Item-finding records
• • • • • • •
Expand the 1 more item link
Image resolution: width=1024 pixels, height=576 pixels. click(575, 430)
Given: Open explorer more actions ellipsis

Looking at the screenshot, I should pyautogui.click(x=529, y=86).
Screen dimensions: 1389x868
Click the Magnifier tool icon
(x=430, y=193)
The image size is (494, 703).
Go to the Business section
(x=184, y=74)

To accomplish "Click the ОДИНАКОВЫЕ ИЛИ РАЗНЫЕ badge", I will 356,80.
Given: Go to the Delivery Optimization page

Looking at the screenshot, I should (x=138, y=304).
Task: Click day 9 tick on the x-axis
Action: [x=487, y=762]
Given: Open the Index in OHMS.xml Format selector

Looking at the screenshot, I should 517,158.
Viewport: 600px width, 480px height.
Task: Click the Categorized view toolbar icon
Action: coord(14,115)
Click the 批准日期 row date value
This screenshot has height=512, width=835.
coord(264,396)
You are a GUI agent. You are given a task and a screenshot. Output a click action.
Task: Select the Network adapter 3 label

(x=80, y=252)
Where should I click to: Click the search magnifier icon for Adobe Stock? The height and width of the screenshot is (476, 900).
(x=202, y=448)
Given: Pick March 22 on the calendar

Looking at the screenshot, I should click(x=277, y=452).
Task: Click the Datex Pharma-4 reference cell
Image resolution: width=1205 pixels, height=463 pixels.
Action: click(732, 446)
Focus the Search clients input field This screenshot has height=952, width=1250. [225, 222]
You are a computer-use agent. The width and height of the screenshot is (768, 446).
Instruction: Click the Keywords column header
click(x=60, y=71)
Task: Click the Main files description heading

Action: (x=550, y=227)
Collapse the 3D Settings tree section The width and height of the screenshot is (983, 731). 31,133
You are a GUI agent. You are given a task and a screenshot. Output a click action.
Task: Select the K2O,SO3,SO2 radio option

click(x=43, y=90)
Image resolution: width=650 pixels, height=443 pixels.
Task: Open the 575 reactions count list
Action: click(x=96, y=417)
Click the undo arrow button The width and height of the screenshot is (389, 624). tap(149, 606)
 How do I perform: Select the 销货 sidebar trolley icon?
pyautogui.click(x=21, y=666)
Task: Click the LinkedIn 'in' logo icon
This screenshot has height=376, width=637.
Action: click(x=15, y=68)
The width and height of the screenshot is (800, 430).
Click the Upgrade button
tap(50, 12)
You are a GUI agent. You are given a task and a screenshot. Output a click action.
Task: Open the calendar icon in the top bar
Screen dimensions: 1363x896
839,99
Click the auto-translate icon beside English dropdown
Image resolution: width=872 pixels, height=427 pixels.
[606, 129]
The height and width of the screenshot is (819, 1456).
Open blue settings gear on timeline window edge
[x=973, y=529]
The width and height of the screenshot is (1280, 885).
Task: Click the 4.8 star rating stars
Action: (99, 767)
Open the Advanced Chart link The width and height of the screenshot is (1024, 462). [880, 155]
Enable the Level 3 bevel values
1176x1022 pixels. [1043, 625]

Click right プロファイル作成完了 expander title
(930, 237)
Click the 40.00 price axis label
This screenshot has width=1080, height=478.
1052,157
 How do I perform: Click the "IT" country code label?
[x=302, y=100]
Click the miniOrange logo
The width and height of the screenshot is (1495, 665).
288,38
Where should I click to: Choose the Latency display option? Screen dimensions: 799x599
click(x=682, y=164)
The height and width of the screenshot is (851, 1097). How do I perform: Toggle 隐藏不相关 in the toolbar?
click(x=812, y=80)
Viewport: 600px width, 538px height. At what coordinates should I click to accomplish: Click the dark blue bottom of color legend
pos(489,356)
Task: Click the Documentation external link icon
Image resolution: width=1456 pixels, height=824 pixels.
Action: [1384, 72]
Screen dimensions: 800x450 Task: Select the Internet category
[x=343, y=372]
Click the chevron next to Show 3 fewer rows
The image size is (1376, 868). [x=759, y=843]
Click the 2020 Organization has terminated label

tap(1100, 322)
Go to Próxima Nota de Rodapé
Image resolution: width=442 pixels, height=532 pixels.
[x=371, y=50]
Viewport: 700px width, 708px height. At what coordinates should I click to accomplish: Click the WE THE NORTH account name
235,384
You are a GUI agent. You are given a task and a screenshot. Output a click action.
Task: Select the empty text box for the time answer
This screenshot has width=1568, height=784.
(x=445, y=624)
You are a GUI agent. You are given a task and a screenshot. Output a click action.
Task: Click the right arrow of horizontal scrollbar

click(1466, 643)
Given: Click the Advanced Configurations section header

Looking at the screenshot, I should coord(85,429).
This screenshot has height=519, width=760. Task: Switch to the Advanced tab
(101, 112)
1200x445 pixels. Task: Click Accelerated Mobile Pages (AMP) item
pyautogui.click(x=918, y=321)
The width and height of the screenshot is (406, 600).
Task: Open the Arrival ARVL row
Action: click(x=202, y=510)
• • • • • • •
Directions
Copy each line of the items above that contains the word "option". The match is case-sensitive.

Exercise answer
Task: Select the K2O,SO3,SO2 radio option
Where should I click to: Choose the Latency display option? Screen dimensions: 799x599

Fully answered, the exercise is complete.